University of Arkansas
Ralph E. Martin Department of Chemical Engineering
3202 Bell Engineering Center
Fayetteville, AR 72701-1201
Phone: (479) 575-4951
Fax: (479) 575-7926
NSF Project Summary
This project is supported by the Innovations at the Nexus of Food, Energy, and Water (INFEWS)
Program. It addresses the lack of nutrient recycling from wastewater streams and the
resulting strain on water resources, energy use, and sustainable food supply. Two
key nutrients, nitrogen (N) and phosphorus (P), are critical for all life on Earth,
including humans, animals, and plants. Worldwide, phosphorus supply comes from limited
stores of phosphate rock. Nitrogen comes from the energy- and capital-intensive industrial
Haber-Bosch process that makes ammonia. Phosphorus and nitrogen are transported from
fertilizers and human and animal waste to wastewaters via agricultural run-off. There
is an important opportunity for nutrient recovery and reuse rather than treatment
and disposal. This project develops innovative engineering technology to recycle nitrogen
and phosphorus nutrients as a high-value fertilizer, struvite, while also enabling
energy-efficient wastewater treatment. The technology is developed within the context
of an economic life cycle analysis. In terms of broadening participation, a stakeholder-driven
workshop takes place yearly. In addition to lower energy use and increased nitrogen
and phosphorus recycling, the benefits are cleaner water, healthier watersheds, and
sustainable agricultural activities. Numerous undergraduate and graduate students
receive training in an interdisciplinary context.

### [Given data]
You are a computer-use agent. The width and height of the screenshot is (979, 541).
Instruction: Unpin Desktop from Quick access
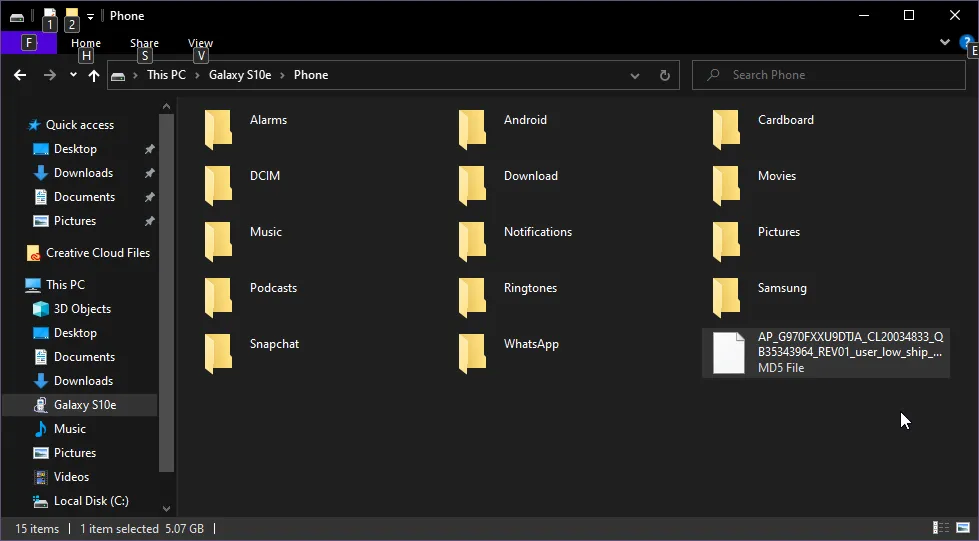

==

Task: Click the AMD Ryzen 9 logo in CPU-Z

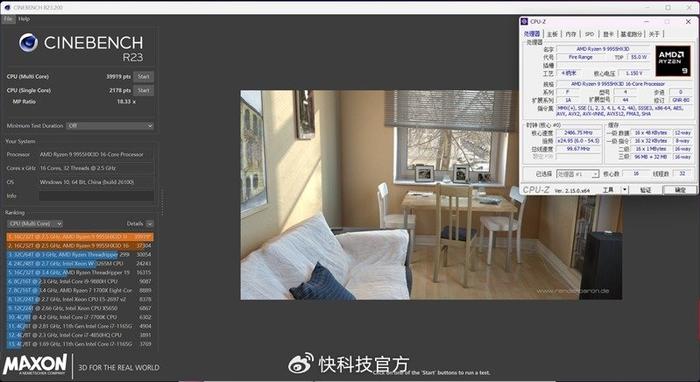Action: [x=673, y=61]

### [Your objective]
Pick up the NSF project summary on nutrient recycling from wastewater after its final sentence and continue it.

### [Result for this task]
Over-fertilization and excess ammonia production in addition to a lack of nutrient
recycling contribute to an imbalanced N/P cycle. This situation leads to water contamination
issues, decreased agricultural viability in nutrient-saturated watersheds, and excessive
energy use. This research project addresses the problem with an electrochemical reactor
that recovers N and P as struvite, a slow-release fertilizer. An electrochemical reactor
is designed to study kinetics and flow dynamics of struvite precipitation. This reactor
is designed to be energy-efficient with high potential for on-site power generation.
Key electrochemical components, including the magnesium alloy anode and a functional
peptide scaffold for accelerated struvite precipitation are developed. The peptide-functionalized
mesh is designed to enhance struvite precipitation kinetics and purity. The energy
requirements for this process are evaluated and the economic costs and benefits of
the new technology are determined. The project also addresses the impact of struvite
composition and morphology on soil composition and crop fertility, studies the efficacy
of struvite as a fertilizer, and develops a life cycle assessment of the technology
including a system energy balance. For application to municipal wastewater treatment
facilities, the technology integration is evaluated in terms of scalability, water
quality/liquid composition, and cost-effectiveness.